_DO THIS_: Copy the rows below without any changes, beginning with the line that contains "Open the Store dropdown" and ending after the line that contains "Open the Allow".

_AVAILABLE RECORDS_:
◇ ◇ ◇ ◇ ◇

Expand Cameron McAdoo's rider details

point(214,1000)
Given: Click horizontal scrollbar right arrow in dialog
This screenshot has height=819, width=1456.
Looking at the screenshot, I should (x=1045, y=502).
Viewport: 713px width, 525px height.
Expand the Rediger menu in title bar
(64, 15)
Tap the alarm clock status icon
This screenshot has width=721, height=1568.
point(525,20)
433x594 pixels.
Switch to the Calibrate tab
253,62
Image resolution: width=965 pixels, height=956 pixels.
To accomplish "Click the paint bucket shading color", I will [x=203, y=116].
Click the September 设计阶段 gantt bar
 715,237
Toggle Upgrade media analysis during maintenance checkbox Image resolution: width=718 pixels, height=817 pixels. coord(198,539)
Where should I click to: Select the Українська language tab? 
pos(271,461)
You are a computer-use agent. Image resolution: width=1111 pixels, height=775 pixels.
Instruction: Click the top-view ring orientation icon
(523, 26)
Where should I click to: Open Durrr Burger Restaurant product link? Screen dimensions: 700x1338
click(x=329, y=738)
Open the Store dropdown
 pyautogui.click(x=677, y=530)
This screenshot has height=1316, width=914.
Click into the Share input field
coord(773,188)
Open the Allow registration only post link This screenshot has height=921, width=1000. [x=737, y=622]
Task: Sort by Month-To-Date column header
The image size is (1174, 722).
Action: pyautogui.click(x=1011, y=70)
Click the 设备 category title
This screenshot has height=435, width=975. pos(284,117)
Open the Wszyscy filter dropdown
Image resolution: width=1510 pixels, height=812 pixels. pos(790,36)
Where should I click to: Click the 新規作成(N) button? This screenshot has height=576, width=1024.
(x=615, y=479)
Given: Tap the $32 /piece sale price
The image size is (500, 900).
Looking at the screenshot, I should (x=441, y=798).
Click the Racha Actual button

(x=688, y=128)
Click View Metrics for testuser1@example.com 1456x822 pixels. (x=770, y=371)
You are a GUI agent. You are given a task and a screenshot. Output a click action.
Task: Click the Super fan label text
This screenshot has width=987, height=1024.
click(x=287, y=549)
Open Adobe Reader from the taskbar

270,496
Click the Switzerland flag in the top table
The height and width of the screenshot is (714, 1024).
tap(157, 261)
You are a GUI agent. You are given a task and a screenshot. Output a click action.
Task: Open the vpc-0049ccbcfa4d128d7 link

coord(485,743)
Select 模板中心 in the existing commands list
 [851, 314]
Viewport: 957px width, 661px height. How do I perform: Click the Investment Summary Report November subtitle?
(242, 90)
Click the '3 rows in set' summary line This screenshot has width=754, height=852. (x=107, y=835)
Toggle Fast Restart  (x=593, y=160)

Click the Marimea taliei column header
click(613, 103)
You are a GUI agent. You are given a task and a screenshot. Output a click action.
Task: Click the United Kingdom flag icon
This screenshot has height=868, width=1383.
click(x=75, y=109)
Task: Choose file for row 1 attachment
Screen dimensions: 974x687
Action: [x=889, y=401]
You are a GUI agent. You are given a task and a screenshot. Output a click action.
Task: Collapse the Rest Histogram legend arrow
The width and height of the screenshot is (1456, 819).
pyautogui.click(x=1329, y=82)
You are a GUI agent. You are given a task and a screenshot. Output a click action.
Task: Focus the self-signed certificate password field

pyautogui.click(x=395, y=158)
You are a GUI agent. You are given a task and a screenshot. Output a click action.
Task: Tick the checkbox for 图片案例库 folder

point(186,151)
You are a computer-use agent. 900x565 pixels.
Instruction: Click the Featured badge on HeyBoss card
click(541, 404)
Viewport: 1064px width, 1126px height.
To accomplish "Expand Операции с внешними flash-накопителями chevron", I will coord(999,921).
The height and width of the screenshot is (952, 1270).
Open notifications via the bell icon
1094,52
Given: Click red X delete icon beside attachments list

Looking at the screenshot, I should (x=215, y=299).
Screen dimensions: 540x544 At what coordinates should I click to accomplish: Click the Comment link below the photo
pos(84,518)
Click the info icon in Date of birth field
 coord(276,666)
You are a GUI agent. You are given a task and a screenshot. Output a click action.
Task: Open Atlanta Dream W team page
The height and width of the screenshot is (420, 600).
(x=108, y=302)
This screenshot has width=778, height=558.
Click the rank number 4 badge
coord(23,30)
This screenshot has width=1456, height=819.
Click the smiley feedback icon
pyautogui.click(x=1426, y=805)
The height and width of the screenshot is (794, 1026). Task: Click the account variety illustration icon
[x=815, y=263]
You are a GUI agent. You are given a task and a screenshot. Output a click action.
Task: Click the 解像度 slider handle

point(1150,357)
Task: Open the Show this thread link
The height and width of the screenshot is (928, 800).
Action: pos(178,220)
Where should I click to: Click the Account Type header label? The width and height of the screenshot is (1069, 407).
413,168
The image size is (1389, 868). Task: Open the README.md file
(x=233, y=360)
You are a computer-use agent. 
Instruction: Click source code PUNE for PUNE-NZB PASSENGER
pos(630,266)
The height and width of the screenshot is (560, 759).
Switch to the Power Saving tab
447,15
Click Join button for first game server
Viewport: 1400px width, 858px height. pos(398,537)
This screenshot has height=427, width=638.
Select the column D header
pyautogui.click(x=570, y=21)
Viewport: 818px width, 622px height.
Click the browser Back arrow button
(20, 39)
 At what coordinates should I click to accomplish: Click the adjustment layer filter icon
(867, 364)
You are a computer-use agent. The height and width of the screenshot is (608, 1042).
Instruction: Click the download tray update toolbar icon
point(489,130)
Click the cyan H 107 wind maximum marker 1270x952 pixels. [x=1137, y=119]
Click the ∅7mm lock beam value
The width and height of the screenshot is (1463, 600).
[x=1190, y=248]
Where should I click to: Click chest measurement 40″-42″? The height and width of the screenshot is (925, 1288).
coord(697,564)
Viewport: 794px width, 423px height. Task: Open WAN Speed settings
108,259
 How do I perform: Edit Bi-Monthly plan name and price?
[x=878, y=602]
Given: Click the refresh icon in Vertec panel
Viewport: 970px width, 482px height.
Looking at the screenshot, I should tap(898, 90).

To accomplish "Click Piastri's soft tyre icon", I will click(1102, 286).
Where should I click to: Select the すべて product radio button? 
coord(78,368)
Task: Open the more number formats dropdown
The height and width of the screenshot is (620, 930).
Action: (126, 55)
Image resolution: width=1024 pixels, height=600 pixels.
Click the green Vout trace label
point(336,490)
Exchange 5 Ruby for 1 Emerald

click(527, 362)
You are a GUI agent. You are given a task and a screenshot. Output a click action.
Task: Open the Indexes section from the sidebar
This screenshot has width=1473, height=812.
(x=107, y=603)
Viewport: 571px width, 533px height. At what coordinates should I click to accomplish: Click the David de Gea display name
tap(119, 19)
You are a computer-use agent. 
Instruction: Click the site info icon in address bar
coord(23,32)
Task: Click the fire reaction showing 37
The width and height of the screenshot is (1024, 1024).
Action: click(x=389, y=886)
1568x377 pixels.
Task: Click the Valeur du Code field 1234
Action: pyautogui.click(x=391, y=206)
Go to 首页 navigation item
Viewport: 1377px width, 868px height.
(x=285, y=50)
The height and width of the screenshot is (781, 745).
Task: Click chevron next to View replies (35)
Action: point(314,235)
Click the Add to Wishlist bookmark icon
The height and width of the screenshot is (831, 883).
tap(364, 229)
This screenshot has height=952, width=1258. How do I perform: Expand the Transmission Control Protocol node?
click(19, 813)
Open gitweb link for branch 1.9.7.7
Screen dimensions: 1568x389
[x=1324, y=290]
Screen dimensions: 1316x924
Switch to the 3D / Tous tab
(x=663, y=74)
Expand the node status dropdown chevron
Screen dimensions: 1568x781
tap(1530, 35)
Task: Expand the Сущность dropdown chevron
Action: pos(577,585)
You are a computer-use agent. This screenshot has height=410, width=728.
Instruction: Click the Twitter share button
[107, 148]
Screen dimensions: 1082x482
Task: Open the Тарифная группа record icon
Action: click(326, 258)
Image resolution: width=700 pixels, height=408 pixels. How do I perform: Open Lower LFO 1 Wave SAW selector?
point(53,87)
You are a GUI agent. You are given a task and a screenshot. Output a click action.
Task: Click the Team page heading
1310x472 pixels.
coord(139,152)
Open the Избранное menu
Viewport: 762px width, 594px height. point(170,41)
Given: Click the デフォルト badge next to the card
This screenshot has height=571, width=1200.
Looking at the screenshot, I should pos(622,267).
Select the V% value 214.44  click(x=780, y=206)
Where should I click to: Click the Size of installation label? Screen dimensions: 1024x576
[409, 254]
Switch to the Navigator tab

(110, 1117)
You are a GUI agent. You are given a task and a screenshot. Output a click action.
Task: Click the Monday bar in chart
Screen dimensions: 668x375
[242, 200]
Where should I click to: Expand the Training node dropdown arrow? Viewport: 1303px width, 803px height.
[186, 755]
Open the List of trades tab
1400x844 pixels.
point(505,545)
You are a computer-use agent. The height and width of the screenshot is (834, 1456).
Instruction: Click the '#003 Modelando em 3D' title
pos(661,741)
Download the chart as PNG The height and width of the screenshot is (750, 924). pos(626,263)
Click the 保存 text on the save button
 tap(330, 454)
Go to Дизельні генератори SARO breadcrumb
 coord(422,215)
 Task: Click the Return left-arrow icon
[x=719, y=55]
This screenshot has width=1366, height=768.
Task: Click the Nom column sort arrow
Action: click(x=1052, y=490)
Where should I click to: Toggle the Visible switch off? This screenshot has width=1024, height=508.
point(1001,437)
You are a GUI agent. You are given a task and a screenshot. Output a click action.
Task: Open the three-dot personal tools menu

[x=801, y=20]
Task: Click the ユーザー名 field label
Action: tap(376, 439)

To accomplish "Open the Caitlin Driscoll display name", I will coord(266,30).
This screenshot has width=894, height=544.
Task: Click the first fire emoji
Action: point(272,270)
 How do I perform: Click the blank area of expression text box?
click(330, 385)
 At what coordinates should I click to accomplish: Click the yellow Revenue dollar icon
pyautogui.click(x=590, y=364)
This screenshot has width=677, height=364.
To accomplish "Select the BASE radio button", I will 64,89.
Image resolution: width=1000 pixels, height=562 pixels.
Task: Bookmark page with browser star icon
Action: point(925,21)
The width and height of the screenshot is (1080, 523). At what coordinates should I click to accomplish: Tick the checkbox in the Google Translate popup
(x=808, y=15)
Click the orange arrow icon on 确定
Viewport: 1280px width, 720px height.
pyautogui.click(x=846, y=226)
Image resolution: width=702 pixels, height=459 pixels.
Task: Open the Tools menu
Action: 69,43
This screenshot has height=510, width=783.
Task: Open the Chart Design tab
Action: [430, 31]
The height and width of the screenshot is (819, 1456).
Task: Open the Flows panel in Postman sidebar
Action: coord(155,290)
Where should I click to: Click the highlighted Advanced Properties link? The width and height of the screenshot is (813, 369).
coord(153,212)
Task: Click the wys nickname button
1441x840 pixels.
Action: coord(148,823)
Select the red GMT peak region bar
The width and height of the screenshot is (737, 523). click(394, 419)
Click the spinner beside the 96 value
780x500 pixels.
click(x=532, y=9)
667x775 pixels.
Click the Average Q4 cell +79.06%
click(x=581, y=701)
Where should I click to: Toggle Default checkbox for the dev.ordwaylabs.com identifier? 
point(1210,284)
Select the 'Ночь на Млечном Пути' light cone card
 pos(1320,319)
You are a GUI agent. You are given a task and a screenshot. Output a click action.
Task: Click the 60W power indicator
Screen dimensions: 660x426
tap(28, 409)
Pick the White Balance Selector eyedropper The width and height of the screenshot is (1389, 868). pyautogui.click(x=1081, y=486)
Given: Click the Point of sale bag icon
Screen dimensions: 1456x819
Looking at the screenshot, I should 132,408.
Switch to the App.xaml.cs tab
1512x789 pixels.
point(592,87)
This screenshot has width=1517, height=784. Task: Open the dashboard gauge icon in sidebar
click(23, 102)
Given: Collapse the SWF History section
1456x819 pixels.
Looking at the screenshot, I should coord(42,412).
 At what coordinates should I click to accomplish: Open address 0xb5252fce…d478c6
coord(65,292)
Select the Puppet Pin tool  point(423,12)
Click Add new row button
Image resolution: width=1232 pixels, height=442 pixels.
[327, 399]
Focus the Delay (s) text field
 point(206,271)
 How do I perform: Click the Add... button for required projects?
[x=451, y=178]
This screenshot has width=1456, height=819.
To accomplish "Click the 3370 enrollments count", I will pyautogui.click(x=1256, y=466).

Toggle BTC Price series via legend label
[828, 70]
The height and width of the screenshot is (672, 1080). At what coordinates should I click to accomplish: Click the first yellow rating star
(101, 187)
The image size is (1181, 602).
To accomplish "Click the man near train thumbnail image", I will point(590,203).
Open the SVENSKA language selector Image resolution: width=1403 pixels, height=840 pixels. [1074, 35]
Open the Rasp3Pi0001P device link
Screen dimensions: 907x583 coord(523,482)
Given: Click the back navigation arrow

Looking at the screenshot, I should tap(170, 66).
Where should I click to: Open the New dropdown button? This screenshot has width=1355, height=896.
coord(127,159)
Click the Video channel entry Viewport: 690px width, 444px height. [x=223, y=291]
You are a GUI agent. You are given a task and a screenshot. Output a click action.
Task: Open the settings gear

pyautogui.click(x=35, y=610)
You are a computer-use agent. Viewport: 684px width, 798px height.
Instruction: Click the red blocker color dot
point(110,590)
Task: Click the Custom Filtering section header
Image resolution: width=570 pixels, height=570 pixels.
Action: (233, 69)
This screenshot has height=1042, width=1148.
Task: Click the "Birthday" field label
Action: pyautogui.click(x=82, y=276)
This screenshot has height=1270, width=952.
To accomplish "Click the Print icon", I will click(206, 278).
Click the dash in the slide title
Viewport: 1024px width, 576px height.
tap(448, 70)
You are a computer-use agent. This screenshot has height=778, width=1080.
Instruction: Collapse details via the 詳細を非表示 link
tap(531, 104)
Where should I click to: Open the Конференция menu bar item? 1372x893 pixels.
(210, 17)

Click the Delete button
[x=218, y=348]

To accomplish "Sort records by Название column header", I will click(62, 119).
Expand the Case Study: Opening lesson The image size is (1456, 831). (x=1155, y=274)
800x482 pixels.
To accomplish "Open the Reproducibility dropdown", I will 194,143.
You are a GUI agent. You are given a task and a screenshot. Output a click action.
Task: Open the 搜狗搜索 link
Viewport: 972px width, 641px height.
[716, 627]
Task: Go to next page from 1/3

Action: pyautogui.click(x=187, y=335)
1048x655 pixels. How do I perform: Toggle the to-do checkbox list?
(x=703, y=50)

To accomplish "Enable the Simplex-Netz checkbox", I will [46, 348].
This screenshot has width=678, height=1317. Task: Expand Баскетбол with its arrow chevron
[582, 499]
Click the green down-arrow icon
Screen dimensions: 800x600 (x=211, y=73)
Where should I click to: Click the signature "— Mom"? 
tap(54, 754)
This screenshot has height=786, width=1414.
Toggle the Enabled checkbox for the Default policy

◇ ◇ ◇ ◇ ◇

_EXERCISE RESULT_:
Open the Store dropdown
 pyautogui.click(x=677, y=530)
This screenshot has height=1316, width=914.
Click into the Share input field
coord(773,188)
Open the Allow registration only post link This screenshot has height=921, width=1000. [x=737, y=622]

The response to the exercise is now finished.